Refugees say they're concerned that alleged Syrian jihadists posing as migrants traveled the Balkan migrant route to plot an attack. In total, four suspects planned to strike the Germany city of Düsseldorf.
Anti-immigration campaigners have warned for some time that a small number of jihadists were traveling covertly among the millions of legitimate refugees plying the migrant route to Europe.
At least two of the Paris attackers took the Balkan route before carrying out atrocities in the French capital last November, local media reported at the time.
Further evidence of the Islamist intrusions was revealed on Thursday when German police arrested three Syrians suspected of plotting to carry out an attack on the western German city of Düsseldorf.
At least two of the men traveled to Turkey before moving separately through Greece and heading for Germany via the Balkans in March and July of last year. The terror plot only came to light when a fourth suspect blew the whistle, after he had turned himself into authorities in Paris in February.
While EU states have attempted to tighten up the refugee registration process, Brussels, along with the German government, is likely to face renewed criticism that current controls are still allowing suspected "IS" militants to enter the continent, posing as refugees.
Boosts xenophobic narrative
For many of Germany's newest residents, the roughly 1.2 million people who arrived in the country over the past year, Thursday's thwarted terror plot has reignited fears about migrant stereotyping.
"We are talking about just a few people arriving every month or so who destroy the reputation of refugees here," Iraqi national Mustafa Ahmed Hussein told DW, in Arabic through a translator.
Hussein, whose first perilous attempt to cross the Mediterranean was thwarted when the boat he was traveling in was intercepted by EU border authorities, is now studying in the western Germany city of Bonn. After being arrested and returned to Turkey, he was able to make a second crossing to Greece and eventually made it to northern Europe.
Better filters required
Hussein told DW that while most migrants are keen to integrate into German culture, there are some who remain unwilling to blend in, which could lead to a greater suspicion of all refugees.
"They come here under the guise of being refugees. But perhaps they are criminals; perhaps they are wanted (in their home country). And it's difficult for us, as refugees, to tell who is who," Hussein said.
He urged German authorities to step up counterterrorism efforts along the remaining open migrant routes.
After details of the latest thwarted terror plot were revealed, German police union chief Rainer Wendt warned that the strategy of "IS" sought to discredit entire groups and sow fear among the German population.
He told the German news agency DPA that "we must push back against this."
Syrian Delshan Ali, who has been in Germany for nine months, is also concerned that the Düsseldorf terror plot may impact on genuine asylum-seekers.

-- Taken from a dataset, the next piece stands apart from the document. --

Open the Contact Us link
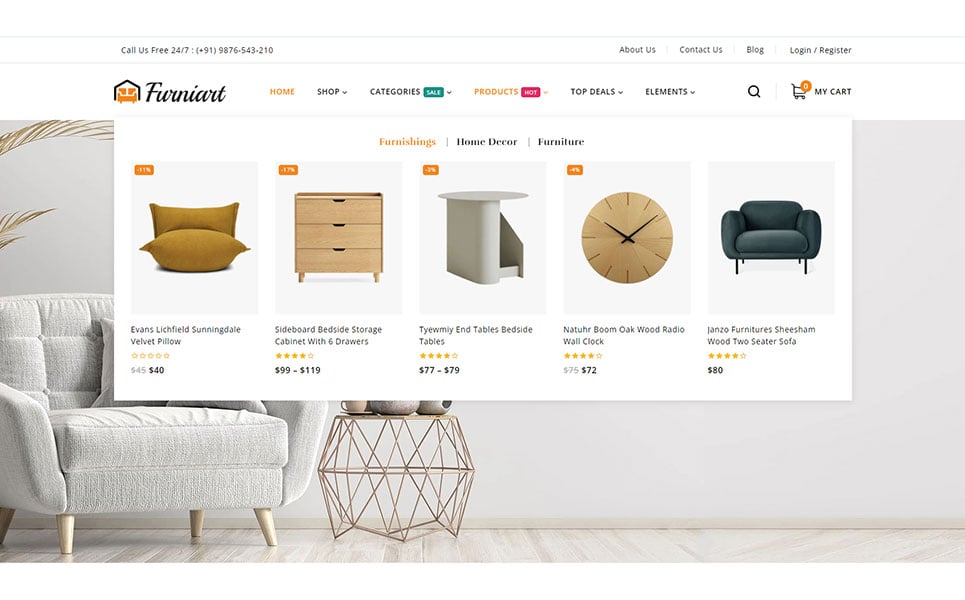Image resolution: width=965 pixels, height=600 pixels. point(701,50)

"It turns into a stereotype. Everybody will look at the refugees and say "they're criminals, they're terrorists," which is unacceptable, and it hurts me," she told DW, also in Arabic through a translator.
Ali, who is of Kurdish origin, says she considers Germany to be her final destination, unless a regional Kurdish state becomes reality.
In addition to jihadists with plans to strike Europe, some extremists who have already committed atrocities in Syria and elsewhere may be covertly seeking refuge in Germany, she suspects.
Fears for asylum cases
Iranian national Amir Ali Puramjat, who is also of Kurdish origin, made the journey to Europe roughly 11 months ago. He told DW he didn't witness any extremist talk during his travels.
He said it was important not to tar all migrants with the same brush, adding that Europeans needed to better understand the different struggles in the Middle East.
"The Kurds don't carry out attacks outside their homeland. It's an internal conflict in the mountains. We would never bring our conflict to another country," Puramjat told DW.
Speaking Farsi through an interpreter, he said he was still waiting for his claim for political asylum to be approved, after having attended court and being interviewed twice by German authorities.
Adding to fears that Thursday's revelations are giving political ammunition to anti-immigration groups and the far-right, Puramjat said, "If these extremists are going to reduce my chances of a successful asylum case, then that is unfair."